User Account Requirements
In order to access the Azure Data Lake, an Application Account with sufficient privileges must be supplied. The following fields must be configured in order to set up a new Data Lake connection:
- Authorization Token End Point: p.e. https://login.microsoftonline.com/[yourkey]/oauth2/token
- Application ID
- Application Secret (Application Key)
Fully Qualified Domain Name (FQDN): p.e [yourdomain].azuredatalakestore.net. No HTTP prefix is required
Get an Application Account
1. See Microsoft's Use portal to create an Azure Active Directory application and service principal that can access resources for the steps on how to properly create an Application ID and its key.
Make sure to write down your Application Key at the time of creation. It will not be shown again after you exit the portal. Important: Make sure to grant the necessary Reader access to your application.
2. This connector uses a OAuth 2.0 authorization via Token End Point. Azure will supply this authorization. See Microsoft's Step 4: Get the OAuth 2.0 token endpoint (only for Java-based applications).
After these steps are completed, you will have created a valid Application.
3. Make sure to grant Read and Execute access (at least) to files and folders to crawl.
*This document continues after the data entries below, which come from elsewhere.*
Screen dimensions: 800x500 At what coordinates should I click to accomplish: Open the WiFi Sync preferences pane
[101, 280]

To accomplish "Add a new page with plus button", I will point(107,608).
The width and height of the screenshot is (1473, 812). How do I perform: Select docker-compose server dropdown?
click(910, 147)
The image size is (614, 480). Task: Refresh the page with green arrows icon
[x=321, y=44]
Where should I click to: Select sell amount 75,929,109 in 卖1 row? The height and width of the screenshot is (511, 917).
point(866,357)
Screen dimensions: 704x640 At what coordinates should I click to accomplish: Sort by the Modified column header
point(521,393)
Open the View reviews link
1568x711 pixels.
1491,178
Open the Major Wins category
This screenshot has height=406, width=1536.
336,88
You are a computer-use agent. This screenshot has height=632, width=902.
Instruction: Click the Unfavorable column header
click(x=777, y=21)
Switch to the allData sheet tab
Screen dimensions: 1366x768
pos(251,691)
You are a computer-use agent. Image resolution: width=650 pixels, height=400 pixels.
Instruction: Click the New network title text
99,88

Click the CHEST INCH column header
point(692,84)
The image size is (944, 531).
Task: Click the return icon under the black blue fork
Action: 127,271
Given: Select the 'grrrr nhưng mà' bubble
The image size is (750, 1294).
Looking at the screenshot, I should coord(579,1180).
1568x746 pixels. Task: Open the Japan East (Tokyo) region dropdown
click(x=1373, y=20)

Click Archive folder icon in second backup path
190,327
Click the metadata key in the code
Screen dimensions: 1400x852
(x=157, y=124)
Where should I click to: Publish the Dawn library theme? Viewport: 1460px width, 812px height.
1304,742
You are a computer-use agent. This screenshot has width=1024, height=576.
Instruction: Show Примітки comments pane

See Microsoft's Step 3: Assign the Azure AD application to the Azure Data Lake Store account file or folder.
4. Follow the recommended Advance Features of the Data Lake File Explorer to recursively apply the same parent folder permissions to sub-folders using the "Apply folder permissions to sub-folders" option.
The Application does not have access to any specific folder. Aspire will log this warning during the crawl process
Windows or Linux
The Azure Data Lake connector runs on either a Windows or Linux instance of Aspire.